┌────────

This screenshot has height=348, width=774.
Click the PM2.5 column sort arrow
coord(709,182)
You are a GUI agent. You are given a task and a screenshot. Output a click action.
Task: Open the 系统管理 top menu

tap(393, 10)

└────────

**AIM OF THE TASK**
Every line above needs to be retyped exactly.

**WRITTEN ANSWER**
This screenshot has height=348, width=774.
Click the PM2.5 column sort arrow
coord(709,182)
You are a GUI agent. You are given a task and a screenshot. Output a click action.
Task: Open the 系统管理 top menu

tap(393, 10)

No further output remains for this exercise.